* **What you need to do**
In the letter, which paper does the writer ask to receive a copy of?

* **Source document**
•••••

Tue, 3 Apr 2001
Life and death
Dear Ms Bonilla-Chacin
I am very interested in reading your paper "Life and Death among the
Poorest"
after seeing a table from it in "The Evolution of Thinking About
Poverty" by
Ravi Kanbur and Lyn Squire. I wonder if I could get hold of a copy
of the
paper or the survey data.
I am working on a way of taking mortality into account when measuring welfare
outcomes for a population over time. I was very pleased to see your table
show what seems intuitively right but not often acknowledged
- the bottom
decile do far worse than the next decile. The implications
seem to me
rather important.
Data such as yours suggest to me that a cohort study is not needed to get
a
fairly clear picture of welfare outcomes prior to death (for example,
income
levels). The data also mean that the population of the
bottom decile
changes very substantially over time. Those who died (mostly
children with
no income) may be replaced by people from the next decile up.

•••••

* **Supplied information**
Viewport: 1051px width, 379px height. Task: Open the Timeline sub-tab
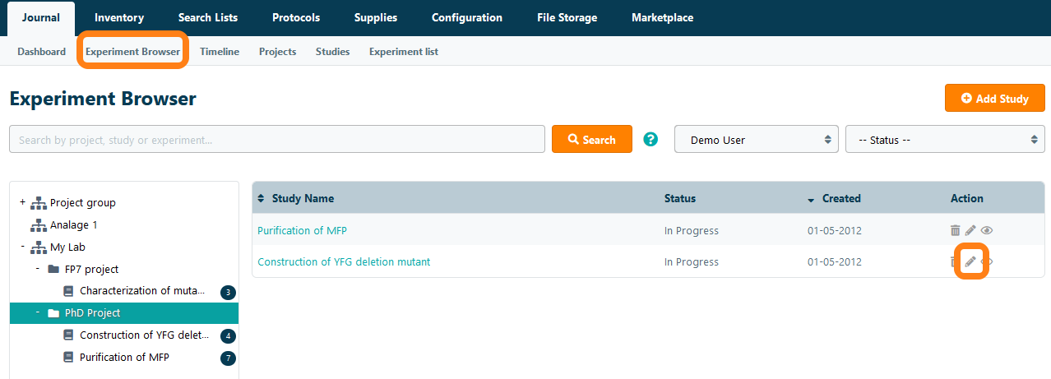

•••••

* **The solution**
"Life and Death among the Poorest"